THE BROKEN TRUST OF

 

LAKE GENEVA

 

They didn’t come in like thieves in the night. They came in broad daylight, and they came with names and pedigrees so filled with class, and steeped in old money reputation, that they could not be denied. They purported to come to serve, to help, to make things better, and they’ve done those things. But primarily for themselves, while claiming to be slaving away long hours doing it for everyone around the lake.

Dennis Jordan

What we have here….
Is Broken Trust

When an organization calls itself a conservancy, and people contribute their lands and money to build the the operation into a powerful economic and political instrument, the factor of public trust has to be considered. When such an agency decides it can do things like promote commercial interests, instead of protecting the natural aspects of the special lands entrusted, and even supports selling those lands contributed for such purposes, then a subversion of mission values occurs and public support begins to weary and grow jaded.

The single most overwhelming social force on the planet is the support of tribal group mentality.
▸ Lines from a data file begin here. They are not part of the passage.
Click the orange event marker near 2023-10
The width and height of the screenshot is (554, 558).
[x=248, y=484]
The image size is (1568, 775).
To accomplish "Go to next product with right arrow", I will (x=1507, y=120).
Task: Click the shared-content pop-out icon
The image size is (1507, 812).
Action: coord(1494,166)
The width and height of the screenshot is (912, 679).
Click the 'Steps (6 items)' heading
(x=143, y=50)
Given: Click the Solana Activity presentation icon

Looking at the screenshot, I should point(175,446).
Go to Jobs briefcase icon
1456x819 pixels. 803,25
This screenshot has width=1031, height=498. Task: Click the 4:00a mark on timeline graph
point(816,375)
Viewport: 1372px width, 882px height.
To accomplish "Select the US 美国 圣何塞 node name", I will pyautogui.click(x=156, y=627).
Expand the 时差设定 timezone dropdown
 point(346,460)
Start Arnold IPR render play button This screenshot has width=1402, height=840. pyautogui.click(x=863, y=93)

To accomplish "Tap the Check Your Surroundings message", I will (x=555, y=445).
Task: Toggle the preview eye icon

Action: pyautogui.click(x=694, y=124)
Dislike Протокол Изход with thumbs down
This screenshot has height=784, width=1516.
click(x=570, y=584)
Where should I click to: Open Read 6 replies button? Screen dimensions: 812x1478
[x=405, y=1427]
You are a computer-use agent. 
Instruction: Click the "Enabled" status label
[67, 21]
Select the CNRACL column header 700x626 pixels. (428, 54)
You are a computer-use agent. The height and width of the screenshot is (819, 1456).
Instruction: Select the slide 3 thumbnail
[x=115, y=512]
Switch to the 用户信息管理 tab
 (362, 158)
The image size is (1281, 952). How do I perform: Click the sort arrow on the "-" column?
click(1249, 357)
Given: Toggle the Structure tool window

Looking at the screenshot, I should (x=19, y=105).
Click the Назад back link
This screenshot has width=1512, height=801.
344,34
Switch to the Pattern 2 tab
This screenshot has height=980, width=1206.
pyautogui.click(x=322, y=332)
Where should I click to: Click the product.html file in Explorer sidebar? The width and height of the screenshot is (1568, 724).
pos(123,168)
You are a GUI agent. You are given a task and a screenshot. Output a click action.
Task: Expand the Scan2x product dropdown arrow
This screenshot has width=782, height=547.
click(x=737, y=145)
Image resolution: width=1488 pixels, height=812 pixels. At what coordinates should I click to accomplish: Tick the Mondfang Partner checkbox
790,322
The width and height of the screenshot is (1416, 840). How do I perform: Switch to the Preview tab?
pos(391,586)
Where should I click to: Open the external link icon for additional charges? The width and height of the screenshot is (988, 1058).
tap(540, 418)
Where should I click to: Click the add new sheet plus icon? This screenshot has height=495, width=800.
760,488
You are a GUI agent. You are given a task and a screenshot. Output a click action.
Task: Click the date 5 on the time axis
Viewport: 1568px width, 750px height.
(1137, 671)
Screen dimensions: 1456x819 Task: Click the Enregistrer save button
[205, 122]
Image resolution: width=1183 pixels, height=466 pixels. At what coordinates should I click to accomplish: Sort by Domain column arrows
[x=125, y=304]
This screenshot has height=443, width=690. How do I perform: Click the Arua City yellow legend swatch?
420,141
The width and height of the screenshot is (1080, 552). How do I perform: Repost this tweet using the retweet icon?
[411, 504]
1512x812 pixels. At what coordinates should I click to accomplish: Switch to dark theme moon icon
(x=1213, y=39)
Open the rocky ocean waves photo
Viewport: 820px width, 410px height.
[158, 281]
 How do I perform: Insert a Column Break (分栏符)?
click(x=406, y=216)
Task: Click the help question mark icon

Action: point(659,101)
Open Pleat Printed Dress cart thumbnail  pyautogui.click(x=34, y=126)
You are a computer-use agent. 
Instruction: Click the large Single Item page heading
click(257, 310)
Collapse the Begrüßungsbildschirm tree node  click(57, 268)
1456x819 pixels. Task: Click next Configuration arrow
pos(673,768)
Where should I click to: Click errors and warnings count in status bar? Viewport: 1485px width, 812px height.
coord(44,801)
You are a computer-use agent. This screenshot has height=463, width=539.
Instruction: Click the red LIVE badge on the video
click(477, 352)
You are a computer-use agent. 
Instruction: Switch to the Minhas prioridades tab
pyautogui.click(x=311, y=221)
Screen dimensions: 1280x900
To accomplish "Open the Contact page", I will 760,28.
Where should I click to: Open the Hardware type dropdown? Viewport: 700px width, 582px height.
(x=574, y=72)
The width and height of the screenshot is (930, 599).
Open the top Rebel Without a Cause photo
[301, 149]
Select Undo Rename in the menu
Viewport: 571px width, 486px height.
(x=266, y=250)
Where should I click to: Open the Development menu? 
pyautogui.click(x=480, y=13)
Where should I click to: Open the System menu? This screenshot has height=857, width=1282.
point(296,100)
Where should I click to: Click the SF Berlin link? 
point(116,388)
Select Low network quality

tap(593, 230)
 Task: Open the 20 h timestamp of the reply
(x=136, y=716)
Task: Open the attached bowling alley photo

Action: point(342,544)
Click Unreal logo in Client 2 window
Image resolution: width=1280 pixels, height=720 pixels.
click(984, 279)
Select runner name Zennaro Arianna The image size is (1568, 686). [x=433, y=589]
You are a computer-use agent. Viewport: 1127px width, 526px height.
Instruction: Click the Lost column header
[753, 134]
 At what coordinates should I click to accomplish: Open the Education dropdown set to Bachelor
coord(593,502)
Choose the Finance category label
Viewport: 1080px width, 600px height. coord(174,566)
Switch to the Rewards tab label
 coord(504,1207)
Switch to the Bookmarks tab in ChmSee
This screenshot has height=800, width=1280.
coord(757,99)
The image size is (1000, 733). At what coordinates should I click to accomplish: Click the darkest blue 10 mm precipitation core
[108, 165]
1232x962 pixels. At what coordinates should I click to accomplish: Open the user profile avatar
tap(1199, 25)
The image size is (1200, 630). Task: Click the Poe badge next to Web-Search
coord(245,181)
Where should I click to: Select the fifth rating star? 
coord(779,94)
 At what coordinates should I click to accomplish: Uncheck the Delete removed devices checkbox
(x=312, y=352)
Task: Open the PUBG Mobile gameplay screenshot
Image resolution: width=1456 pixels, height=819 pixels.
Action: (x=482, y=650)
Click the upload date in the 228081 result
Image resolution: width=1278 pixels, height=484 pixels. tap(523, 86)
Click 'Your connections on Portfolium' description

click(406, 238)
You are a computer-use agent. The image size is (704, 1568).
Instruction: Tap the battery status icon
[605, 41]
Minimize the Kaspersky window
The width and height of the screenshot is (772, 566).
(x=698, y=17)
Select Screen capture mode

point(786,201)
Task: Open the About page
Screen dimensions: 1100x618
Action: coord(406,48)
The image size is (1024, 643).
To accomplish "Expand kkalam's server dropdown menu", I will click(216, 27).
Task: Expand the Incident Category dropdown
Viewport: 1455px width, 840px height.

Public trust is broken again when some seemingly minor functionary (like former Lake Geneva City Attorney Dan “the Don” Draper) refuses to hand over disciplinary data on one of Lake Geneva’s most egregiously incompetent police officers. Here is why this obsequious, small town attorney decided that Officer Dennis Dyon’s (the guy who wrote up his chief for patently ri-diculous, self-serving crap, that was fully published in the Lake Geneva Regional News!) disciplinary record must remain confidential forever, no matter what he might have done: “…if disclosure may inhibit the officer’s willingness to testify in court, or may result in fewer qualified people ac-cepting law-enforcement positions. The balance may tip in favor of nondisclosure…if disclosure could cause a chilling effect on receiving candid and truthful statements in the future.”

Public trust is broken when requests for reasonable information are turned away because of such ridiculous reasoning…or lack of it. The broken trust of Lake Geneva comes down to secrecy, and secrecy is all about the few elected and appointed officials of the community being informed about everything while they keep the public from knowing any-thing said public might disagree with them about. The city council meeting of last Monday was a perfect example.

Secret sessions dominated the agenda.

  • Secrecy about purchasing Appleton’s Luke II parking meters, because Green Bay wanted them (parking predators lurk everywhere among the small town jungle of fiercely fought over, and easily concealable, cash from meters).
  • The city administra-tor was empowered to renew concession leases at Riviera Pier in secret session. A few years ago Bill Gage rented damn near the whole Lake for a few chump-change peanuts, right out in the open. But the little people renting pier space get no such public opportunity!
  • Care for Lake Geneva, that truly unbiased, and supportive non-profit that sued the city for contract zoning over the Hummel debacle of a few years back, gets a settlement. Again, “in secret.”
  • A settlement that will require little bitty attorney Dan Draper to draft up all kinds of confidentiality agreements so the public will again sit on the sidelines sucking its proverbial thumb and hopefully drinking some beer while watching the Packer’s win again.

It’s sad when a community places more trust in a football team (that never comes to its area), than in the leaders that live right in the town.